--- Extract ---
▬▬▬▬▬▬
Saturday, November 20, 2010

The Gingerbread Cookie Murder

by Joanne Fluke,
Kensington Books, 2010

This book is a Christmas anthology, and also includes the stories The Dangers of Gingerbread Cookies by Laura Levine, and Gingerbread Cookies and Gunshots by Leslie Meier.

Story one: I was somewhat disappointed that this was not a full-length Fluke novel as the murder had to unfold and resolve so quickly. In this story, Ernie Kusak is the neighbour who gets on everyone's nerves with his loud music and noxious Christmas lights during the holiday season. It's not much of a surprise that he turns up dead near a platter of Hannah's gingerbread cookies. But who killed the multi-million dollar lottery winner? - His ex-wife, Lorna? Another neighbour who'd had run-ins with Ernie? And does the framed lottery ticket in Ernie's bathroom have any link to the crime? I enjoyed the story, but the wrap-up happened too quickly for my liking.

Story two: When Jaine Austen visits her parents at Tampa Vistas for the holidays, she's in for more of the usual: her parents' bickering, showing her off to the neighbours, and overindulging her cat. What she doesn't expect is the death of resident eligible bachelor, retired plastic surgeon, Dr. Preston McCay. Who done it? - One of the several ladies he's strung along? His much younger fiancee? The community handyman? Doc Wilkins? All of them have a reason, and it's up to Jaine to sort out the suspects. I enjoyed this story enough to put Levine's Jaine debut on my reading list, though I did find the addressing of the reader throughout somewhat distracting.

Story three: Lucy Stone is many things - wife, mother, grandmother, and part-time reporter. When local boy Nemo Anderson disappears, it hits Lucy and the community hard. Lucy had met the boy and his mother, Ocean, and knows something of the unconventional life they must lead with Ocean's partner, Rick. As the police conduct their own investigation, Lucy conducts a search for answers, praying all the while for the boy's safe return. Was there really a large black woman in a puffy burgundy coat, who drove Nemo away in a white SUV, or were the lad's mother and guardian in some way responsible for his vanishing? This was my favourite story in the anthology. Not only did Meier include recipes (as did Fluke), but the plot unfolded at an appropriate pace and came to a satisfying conclusion.
▬▬▬▬▬▬
--- Exercise ---
Reproduce verbatim the passage of the review from "Story two: When" up to and including "throughout somewhat distracting.".
▬▬▬▬▬▬
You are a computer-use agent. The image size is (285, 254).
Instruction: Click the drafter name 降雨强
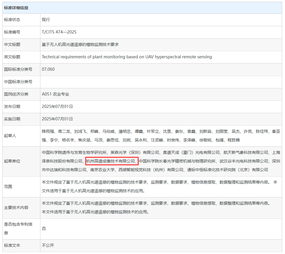(48, 131)
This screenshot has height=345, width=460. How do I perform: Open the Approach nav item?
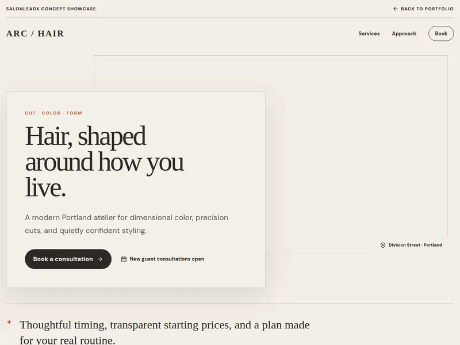404,33
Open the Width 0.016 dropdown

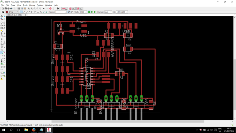pyautogui.click(x=83, y=12)
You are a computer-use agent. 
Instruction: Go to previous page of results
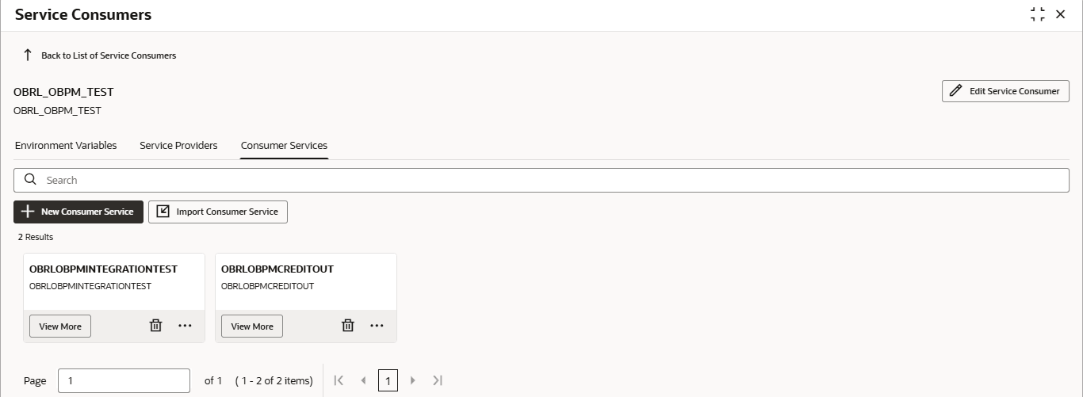point(363,380)
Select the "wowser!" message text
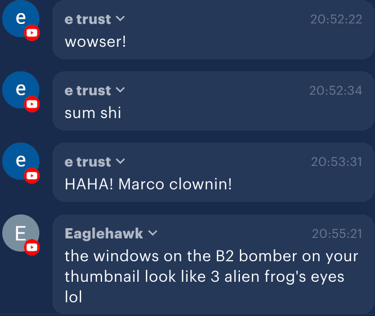The image size is (375, 316). (x=95, y=42)
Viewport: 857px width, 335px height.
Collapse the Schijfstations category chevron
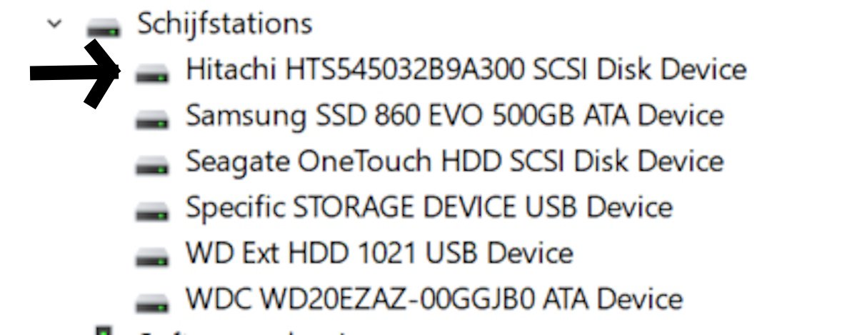point(52,24)
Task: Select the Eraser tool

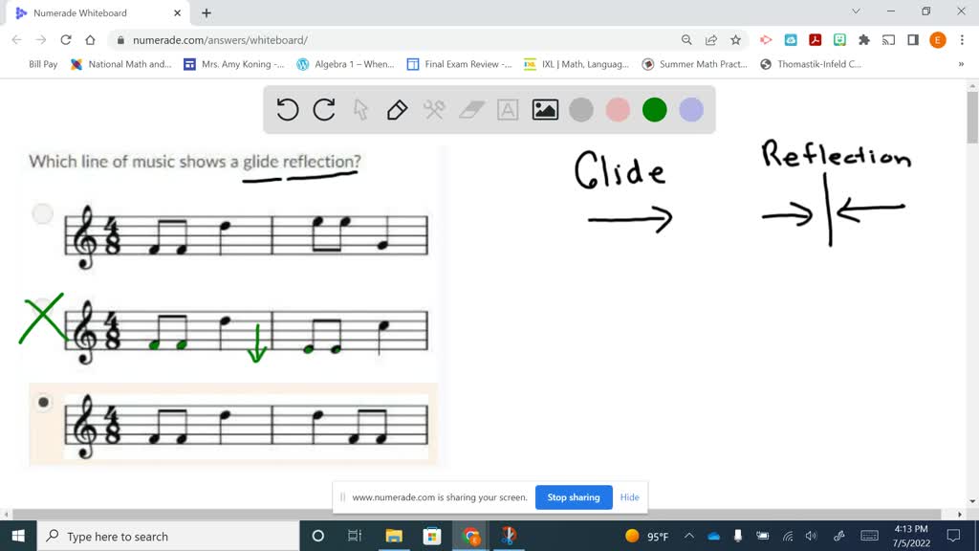Action: tap(469, 109)
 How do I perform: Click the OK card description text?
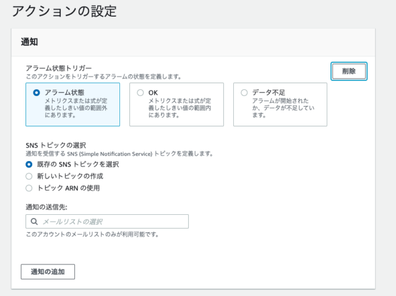click(179, 108)
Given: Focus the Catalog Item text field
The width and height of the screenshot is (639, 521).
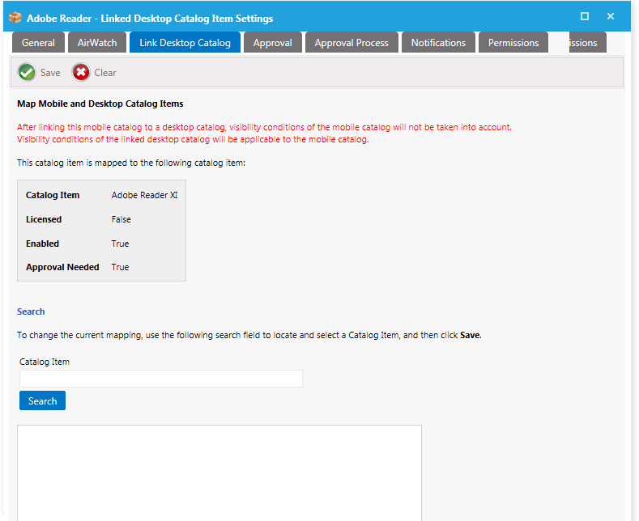Looking at the screenshot, I should (160, 379).
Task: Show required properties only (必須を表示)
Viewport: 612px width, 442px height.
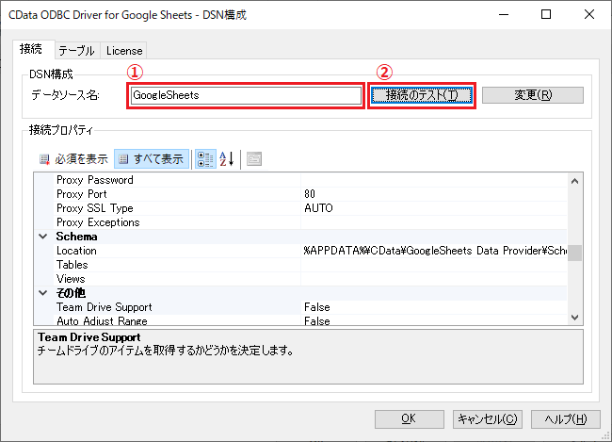Action: [74, 159]
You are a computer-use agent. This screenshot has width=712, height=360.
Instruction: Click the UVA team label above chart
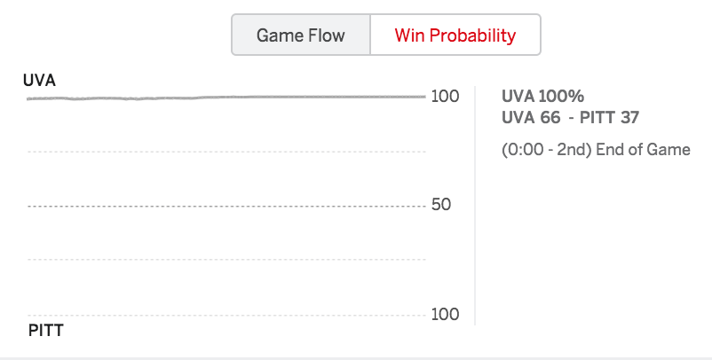coord(39,81)

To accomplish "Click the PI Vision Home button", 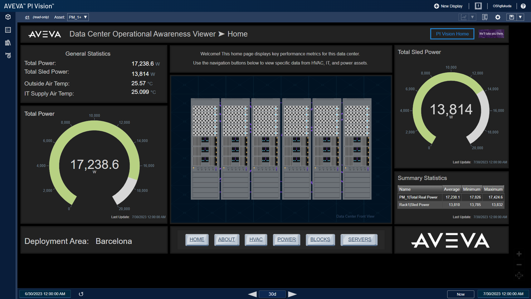I will (452, 34).
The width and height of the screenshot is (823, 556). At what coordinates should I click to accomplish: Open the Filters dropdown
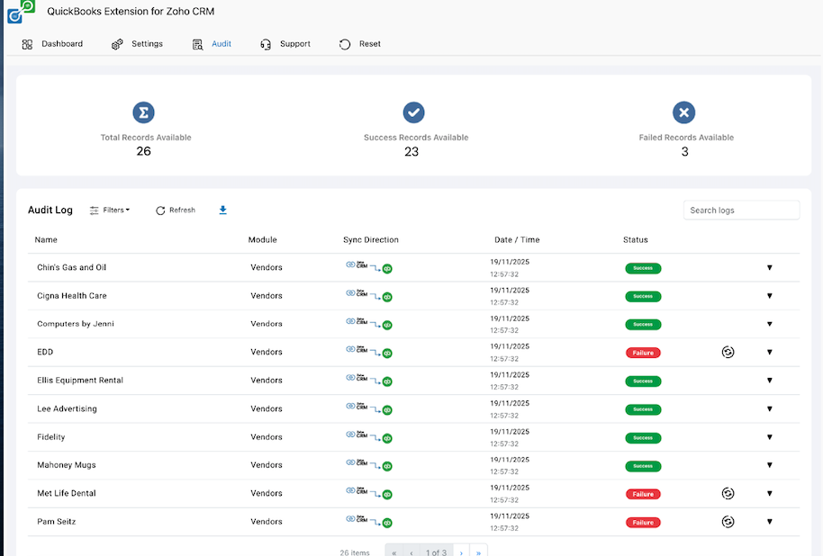pos(110,210)

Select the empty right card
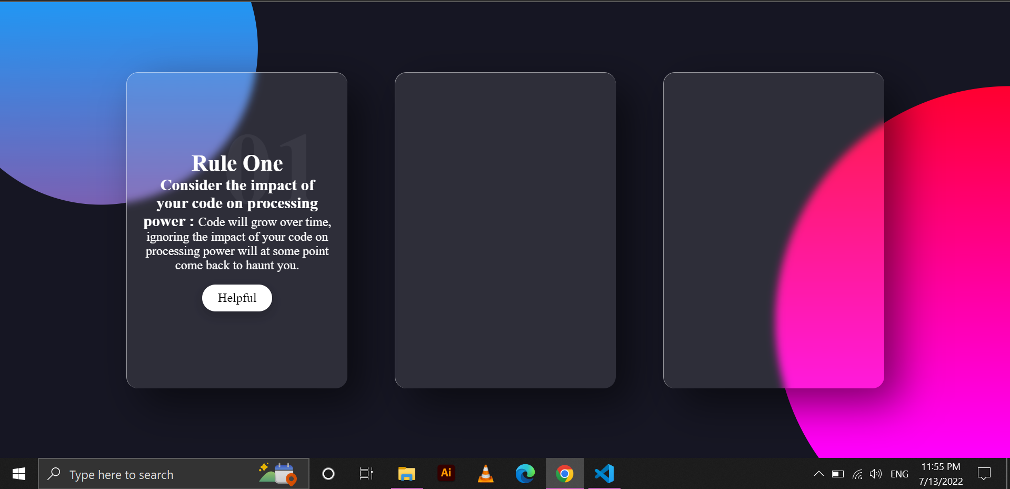click(773, 230)
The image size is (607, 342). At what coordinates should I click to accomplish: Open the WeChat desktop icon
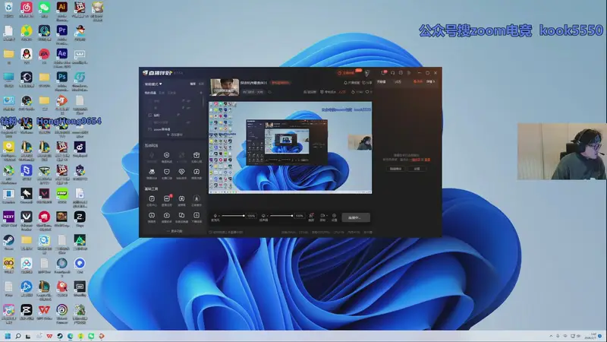44,8
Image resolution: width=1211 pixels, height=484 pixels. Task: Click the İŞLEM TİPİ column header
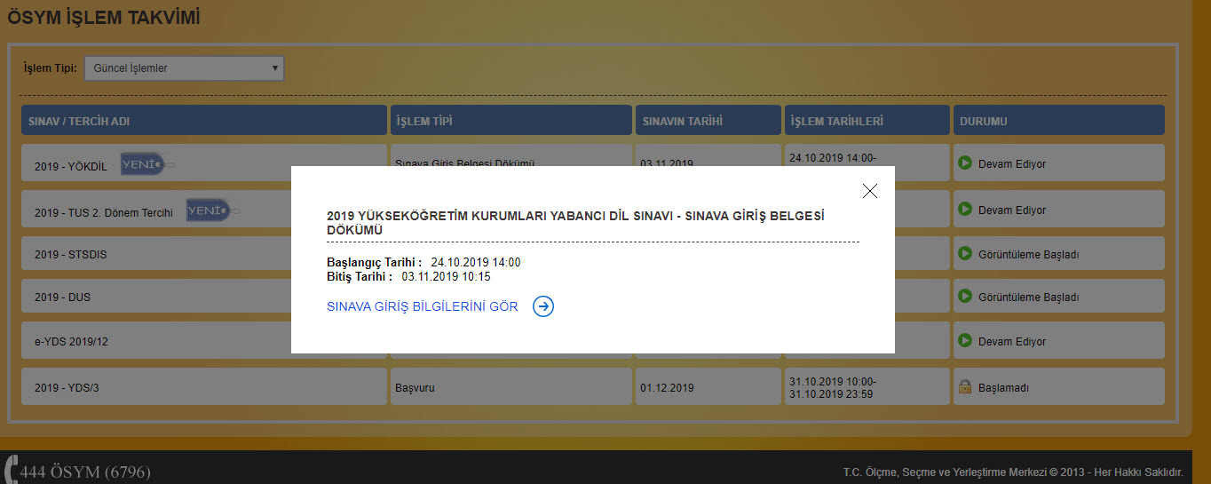click(x=511, y=121)
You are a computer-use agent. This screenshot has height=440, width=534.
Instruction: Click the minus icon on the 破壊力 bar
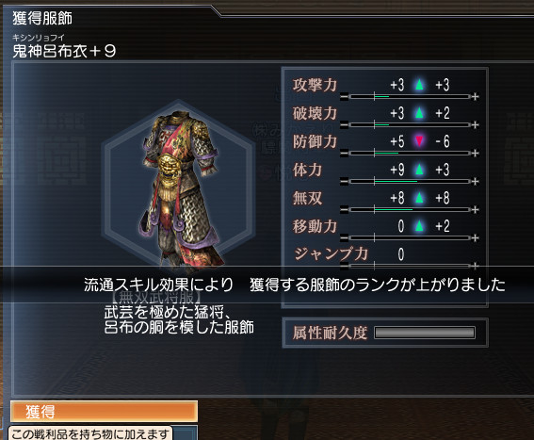coord(344,125)
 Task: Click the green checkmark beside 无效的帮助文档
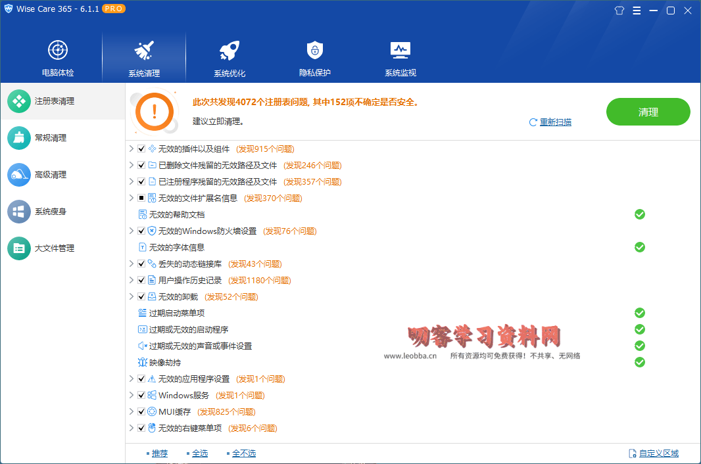pyautogui.click(x=639, y=214)
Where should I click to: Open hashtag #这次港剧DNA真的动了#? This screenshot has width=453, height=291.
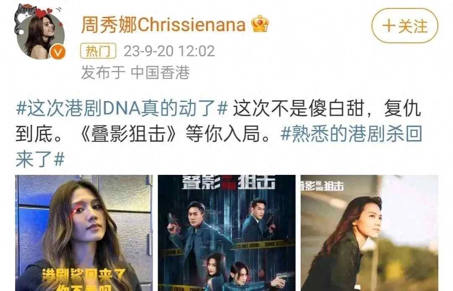[122, 109]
▬▬▬▬▬▬
--- Response box ---
Story two: When Jaine Austen visits her parents at Tampa Vistas for the holidays, she's in for more of the usual: her parents' bickering, showing her off to the neighbours, and overindulging her cat. What she doesn't expect is the death of resident eligible bachelor, retired plastic surgeon, Dr. Preston McCay. Who done it? - One of the several ladies he's strung along? His much younger fiancee? The community handyman? Doc Wilkins? All of them have a reason, and it's up to Jaine to sort out the suspects. I enjoyed this story enough to put Levine's Jaine debut on my reading list, though I did find the addressing of the reader throughout somewhat distracting.